The Intimate P. D. Q. Bach is "a live recording of The Intimate P.D.Q. Bach stage show, featuring Professor Peter Schickele and the Semi-Pro Musica Antiqua" and was released on Vanguard Records in 1974. Many of the performer credits are humorous, and as with all P.D.Q. Bach recordings, the "S" numbers are fictitious and humorous. The cover art is a parody of the painting Kreutzer Sonata.

Performers
Professor Peter Schickele, beriberitone, calliope, siren (Quaint Old Innkeeper, Hansel Hunter, Monk, Doctor)
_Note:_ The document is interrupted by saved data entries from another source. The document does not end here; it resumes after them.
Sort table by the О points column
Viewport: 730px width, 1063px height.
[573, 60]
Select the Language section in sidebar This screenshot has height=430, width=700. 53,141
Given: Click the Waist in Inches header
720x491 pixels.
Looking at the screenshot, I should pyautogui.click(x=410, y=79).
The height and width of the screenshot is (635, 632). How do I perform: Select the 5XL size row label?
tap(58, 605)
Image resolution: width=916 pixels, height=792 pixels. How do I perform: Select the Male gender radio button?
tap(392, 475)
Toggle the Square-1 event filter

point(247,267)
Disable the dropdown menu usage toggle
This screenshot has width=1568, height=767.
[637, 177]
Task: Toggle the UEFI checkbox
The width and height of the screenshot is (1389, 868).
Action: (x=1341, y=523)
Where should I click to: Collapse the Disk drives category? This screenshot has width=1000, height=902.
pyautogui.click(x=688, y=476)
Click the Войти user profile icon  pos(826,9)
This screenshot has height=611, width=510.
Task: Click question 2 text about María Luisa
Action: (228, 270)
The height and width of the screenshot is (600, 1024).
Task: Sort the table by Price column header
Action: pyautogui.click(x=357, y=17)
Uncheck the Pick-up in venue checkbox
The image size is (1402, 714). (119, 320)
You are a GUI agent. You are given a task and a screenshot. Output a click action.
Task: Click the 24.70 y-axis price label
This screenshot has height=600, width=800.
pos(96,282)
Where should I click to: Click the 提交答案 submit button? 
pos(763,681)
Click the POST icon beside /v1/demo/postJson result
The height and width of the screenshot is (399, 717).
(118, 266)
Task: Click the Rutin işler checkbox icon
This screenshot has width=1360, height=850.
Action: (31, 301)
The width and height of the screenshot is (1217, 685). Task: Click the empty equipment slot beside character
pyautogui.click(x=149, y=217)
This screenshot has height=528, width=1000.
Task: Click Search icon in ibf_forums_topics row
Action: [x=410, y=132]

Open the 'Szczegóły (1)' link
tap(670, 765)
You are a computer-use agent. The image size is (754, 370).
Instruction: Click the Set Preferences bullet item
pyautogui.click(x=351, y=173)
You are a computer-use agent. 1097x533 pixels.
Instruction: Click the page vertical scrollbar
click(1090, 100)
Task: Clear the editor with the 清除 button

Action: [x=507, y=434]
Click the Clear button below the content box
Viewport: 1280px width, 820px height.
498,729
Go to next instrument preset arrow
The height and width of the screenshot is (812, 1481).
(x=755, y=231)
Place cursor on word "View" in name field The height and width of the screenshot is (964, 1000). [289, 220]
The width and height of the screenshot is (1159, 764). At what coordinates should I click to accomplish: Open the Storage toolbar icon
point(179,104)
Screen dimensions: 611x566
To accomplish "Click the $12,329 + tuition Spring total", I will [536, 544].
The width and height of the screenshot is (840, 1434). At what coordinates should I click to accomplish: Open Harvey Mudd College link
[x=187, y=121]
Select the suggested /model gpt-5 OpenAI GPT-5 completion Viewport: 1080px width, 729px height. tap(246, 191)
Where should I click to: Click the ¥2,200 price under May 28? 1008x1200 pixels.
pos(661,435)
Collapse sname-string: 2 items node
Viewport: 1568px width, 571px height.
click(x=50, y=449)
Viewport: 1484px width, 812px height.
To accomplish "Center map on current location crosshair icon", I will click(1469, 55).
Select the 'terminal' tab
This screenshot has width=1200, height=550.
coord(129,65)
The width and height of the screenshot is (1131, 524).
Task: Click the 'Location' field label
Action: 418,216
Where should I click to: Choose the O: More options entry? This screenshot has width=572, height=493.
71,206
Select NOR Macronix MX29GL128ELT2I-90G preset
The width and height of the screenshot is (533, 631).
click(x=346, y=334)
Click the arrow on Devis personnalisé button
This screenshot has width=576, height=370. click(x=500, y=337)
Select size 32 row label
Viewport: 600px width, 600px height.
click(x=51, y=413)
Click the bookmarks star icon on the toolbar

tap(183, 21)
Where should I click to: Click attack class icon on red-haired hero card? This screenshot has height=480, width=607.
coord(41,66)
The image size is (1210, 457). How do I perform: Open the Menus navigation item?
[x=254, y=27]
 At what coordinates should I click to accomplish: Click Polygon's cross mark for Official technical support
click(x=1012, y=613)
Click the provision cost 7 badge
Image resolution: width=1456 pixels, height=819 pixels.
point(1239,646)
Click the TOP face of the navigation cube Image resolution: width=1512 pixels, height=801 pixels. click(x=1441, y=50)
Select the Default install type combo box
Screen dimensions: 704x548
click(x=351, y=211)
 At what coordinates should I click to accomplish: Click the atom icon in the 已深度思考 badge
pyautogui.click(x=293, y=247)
John Ferrante, bargain counter tenor, harpsichord, razzer (Gretel Red Riding Hood, Village Idiot, Teddy Nice)
David Oei, piano, police whistle
John Nelson, singist
Peter Rosenfeld, celloist
Arthur Weisberg, bassooner

Track listing 
Spoken introduction
Hansel and Gretel and Ted and Alice, an opera in one unnatural act, S. 2n-1 
Overture
Aria: "I am a quaint old innkeeper"
Aria: "Like a lonely pilgrim"
Aria: "My name is Hansel Hunter"
Aria: "I'm the village idiot"
Aria: "Et expecto" (Monk’s Aria)
Aria: "There's something about a monk"
Duet: "Do you love me?"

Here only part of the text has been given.